In my case I tried to avoid allocations as GC temporarily halted all the threads and I lost data. I don’t know much about UDP/TCP comms but allocating on each read seems unnecessary to me.

It is certainly unnecessary in the context of

read!(socket, buffer)

because this (should - as far as I know) overwrite the contents of buffer with the data from socket until enough bytes have been read to fill buffer.

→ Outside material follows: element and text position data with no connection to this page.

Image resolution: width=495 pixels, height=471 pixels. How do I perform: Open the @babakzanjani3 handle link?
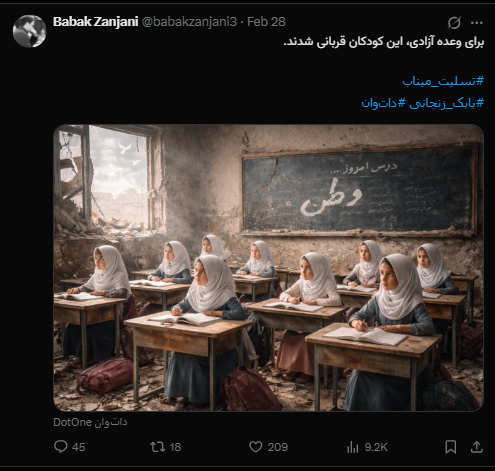pos(189,22)
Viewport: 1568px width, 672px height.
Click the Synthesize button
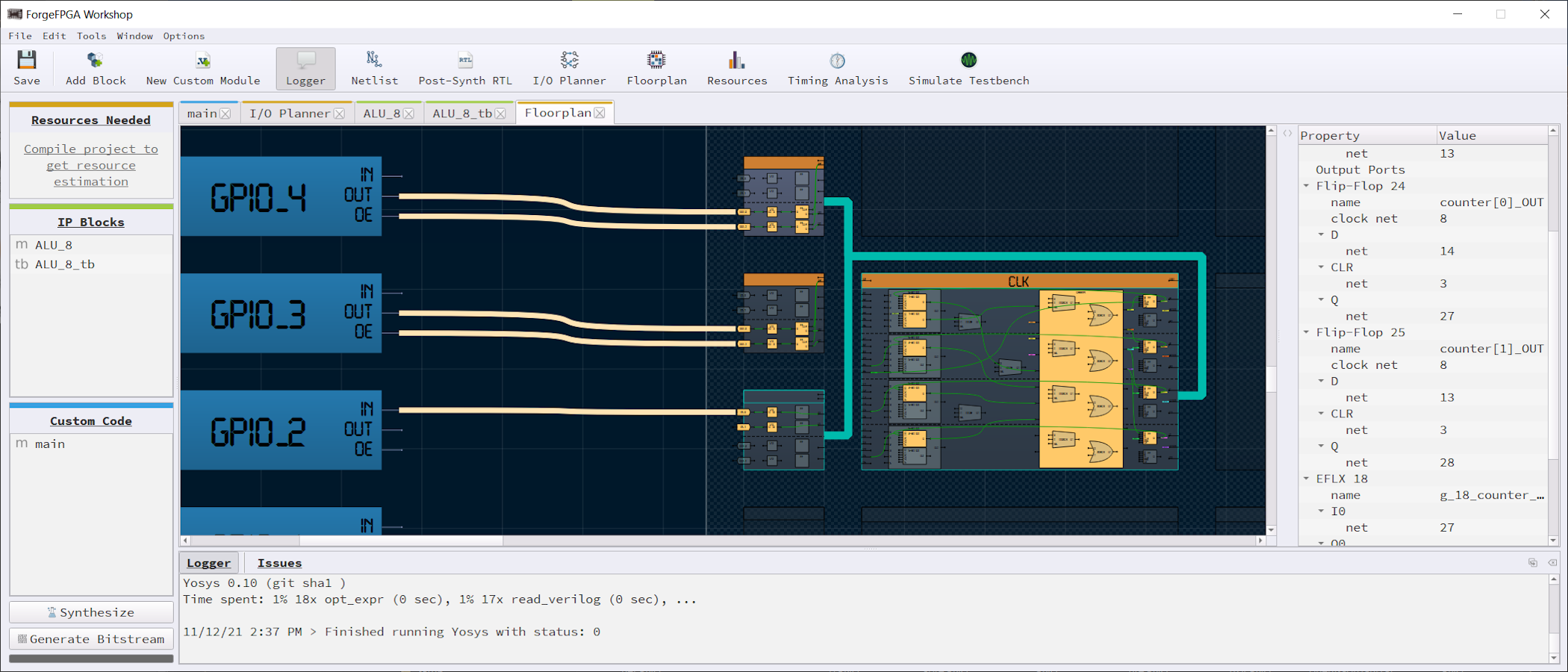(91, 612)
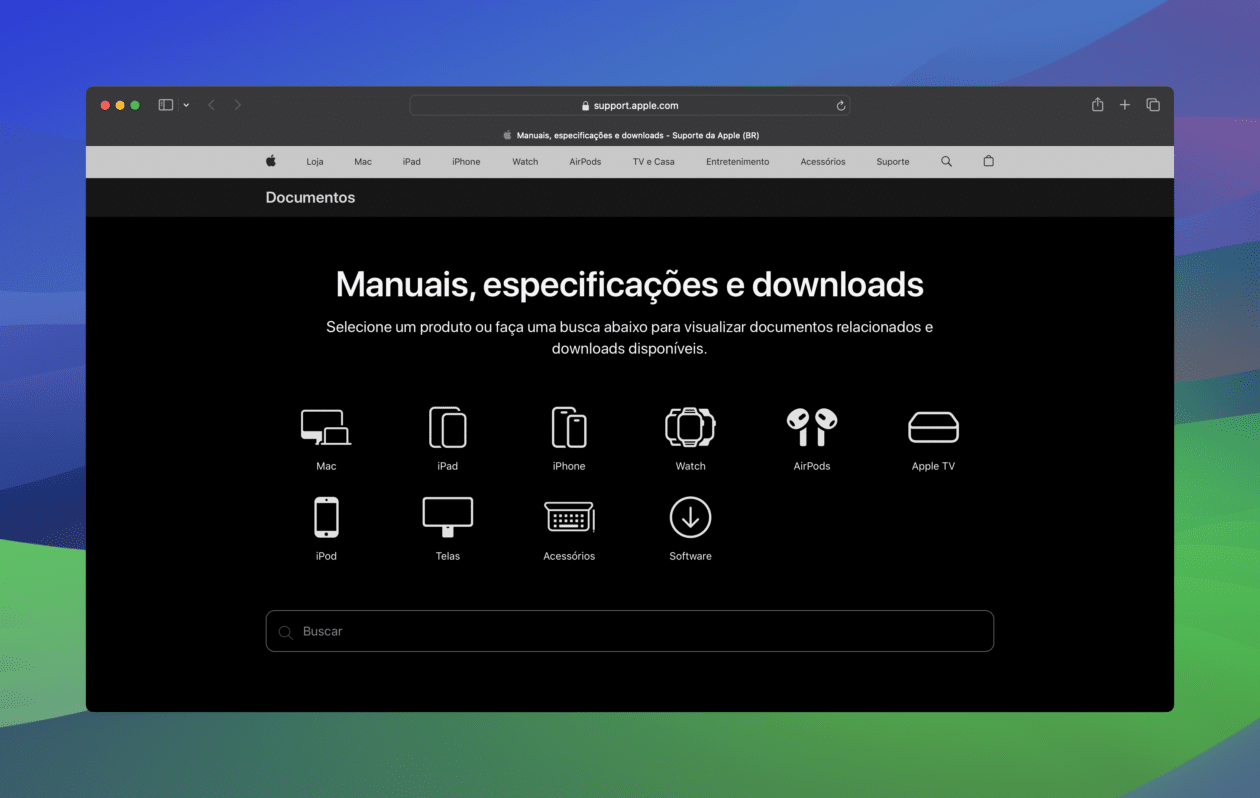Open the Software downloads icon
Viewport: 1260px width, 798px height.
(x=690, y=515)
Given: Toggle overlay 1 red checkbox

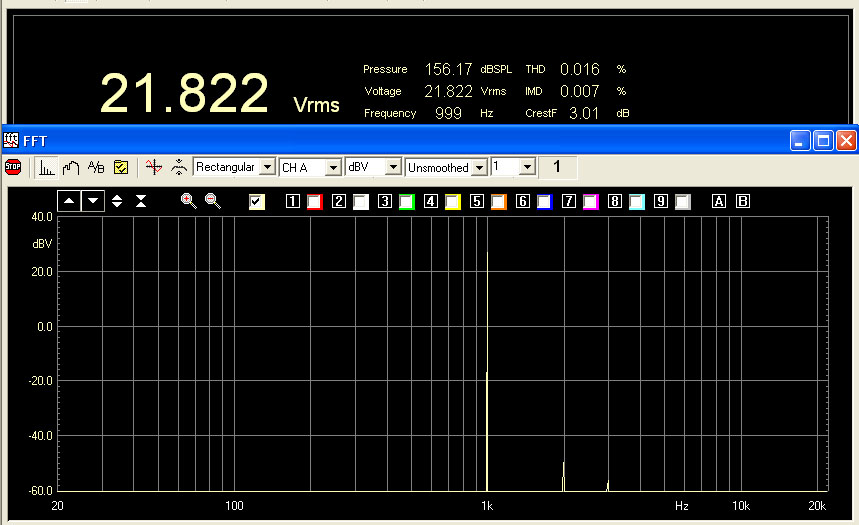Looking at the screenshot, I should (x=314, y=202).
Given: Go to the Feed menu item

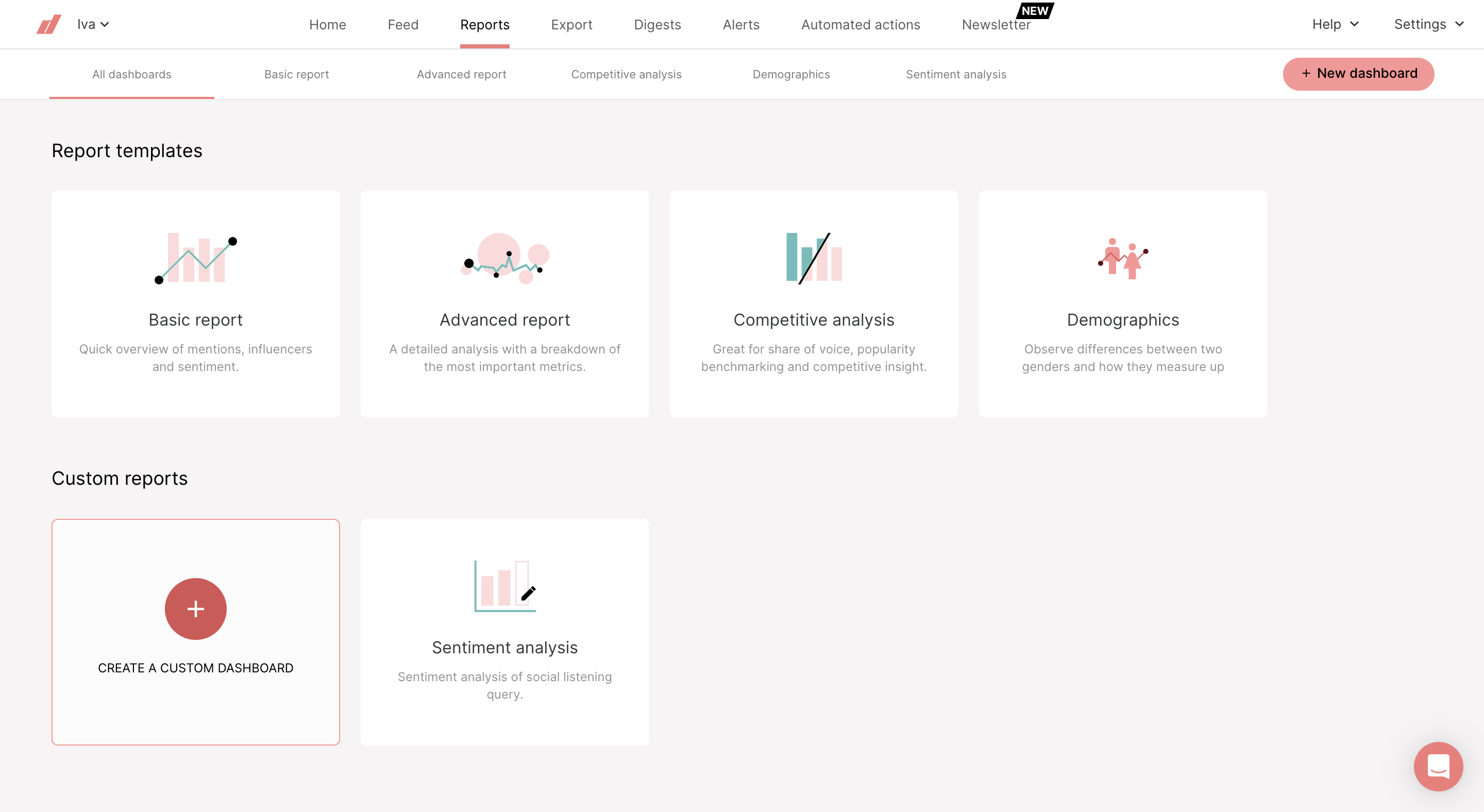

You’d think so, but read! isn’t defined in Sockets. This is well beyond my knowledge, but Base.read! seems to use unsafe_read and the code for that has the comment “It is recommended that subtypes T<:IO override the following method signature
to provide more efficient implementations:” Sockets doesn’t seem to provide any such override. Maybe there’s something missing from Sockets that I don’t really understand?

I get only a few allocations:

The sender:

using Sockets
server = Sockets.listen(IPv4("127.0.0.1"), 22222)
socket = accept(server)

v = Vector{Int64}(undef, 1000)

for i in 1:1000
    write(socket, v)
end

The receiver:

using Sockets
sock = Sockets.connect(IPv4("127.0.0.1"), 22222)
v = Vector{Int64}(undef, 1000000)
julia> @time read!(sock, v);
  0.001464 seconds (9 allocations: 224 bytes)

The output of this doesn’t make sense to me.

9 allocations, and 224 bytes allocated? To read an array of 8 MB ?

The @time read!(sock, v) reports allocations for the read!. The allocation of the vector is in the line before: v = Vector{Int64}(undef, 1000000).

Why read! allocates at all, I don’t know.

Ok thanks. Very strange.

This is the result I see:

julia> @time read!(sock, v)
  0.038267 seconds (162 allocations: 2.609 KiB)

Why would my result be significantly different to yours?